3.1 Lentiviral vector production by four-plasmid transfection

  1. Split HEK 293FT cells one to four days prior to transfecting cells in 150 mm dishes with DMEM (10% FBS) medium (see Note 4). Seed 1.3 × 107cells per 150 mm plate the day prior to transfection, 2.5 × 106 cells per 150 mm plate three days prior to transfection, or 1.5 × 106 cells per 150 mm plate four days prior to transfection. Incubate the cells at 37 °C until ready for use.
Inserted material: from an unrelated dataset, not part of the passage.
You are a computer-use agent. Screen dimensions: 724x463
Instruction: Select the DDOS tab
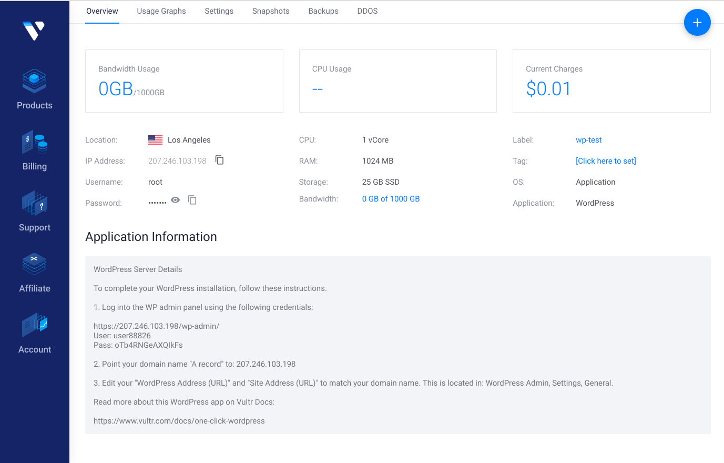[x=368, y=11]
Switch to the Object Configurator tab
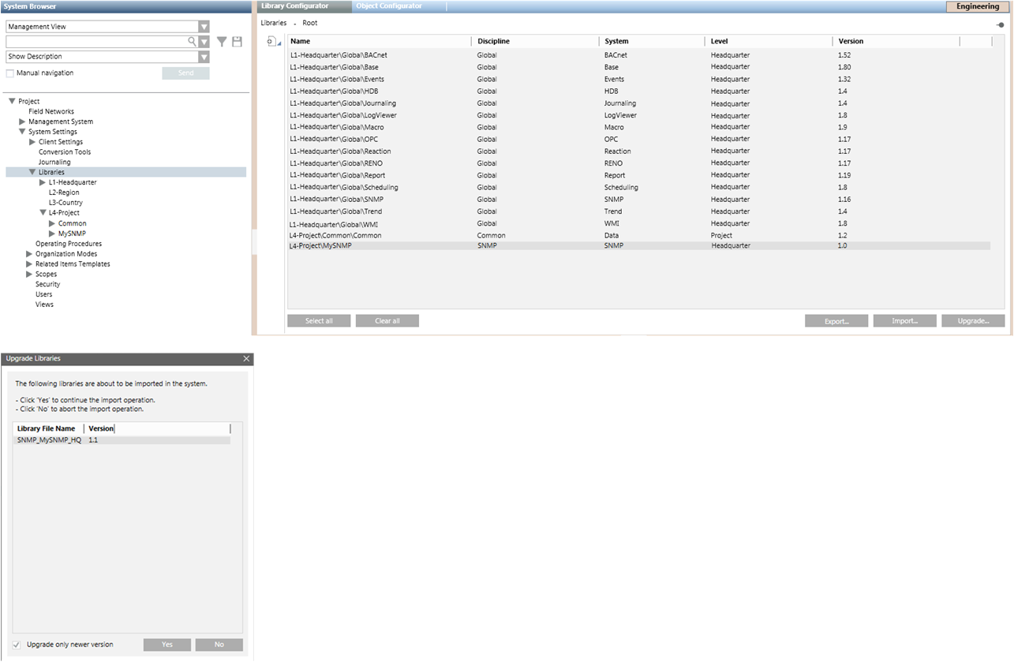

  2. Add the appropriate volume of RNase/DNase free sterile H2O (Table 1) to a 50 mL conical tube. Note that for all values in Table 1, it is good practice to multiple by an additional 10% to account for pipetting error.

  3. Add plasmids to H2O tube (see Note 2).

  4. Add room temperature 2.5 M CaCl2 to H2O/Plasmid tube and mix by inversion.

  5. Combine tubes 1 and 2 by adding the required amount of 2× HBS to Tube 2 (plasmid+H2O+CaCl2 mixture) in a dropwise manner and mix gently by inversion. After the addition of the HBS solution, the DNA should visibly precipitate (the solution will appear cloudy).

  6. Add the DNA/calcium phosphate solution to serum-free DMEM (15 mL/plate) and mix well by inversion.

  7. Aspirate the culture medium from the HEK 293FT (producer) cells.

  8. Gently add 15 mL of the DMEM/calcium phosphate solution to each 150 mm plate without disturbing the cell layer.

  9. Incubate plates at 37°C with 5% CO2 for a minimum of 4 hours or a maximum of 6 hours.

  10. Remove the transfection medium and replace with 15 mL of DMEM with 2% Nu-Serum, 1% Pen/Strep.

  11. At 24 hours post-transfection, collect the supernatant and store at 4°C. Replace 15 mL of fresh medium to each plate.

  12. Repeat the collection at 40 hours post-transfection and again at 64 hours post-transfection.

  13. Combine the collected supernatants and pass the entire collected volume through a 0.22 μm bottle top filter.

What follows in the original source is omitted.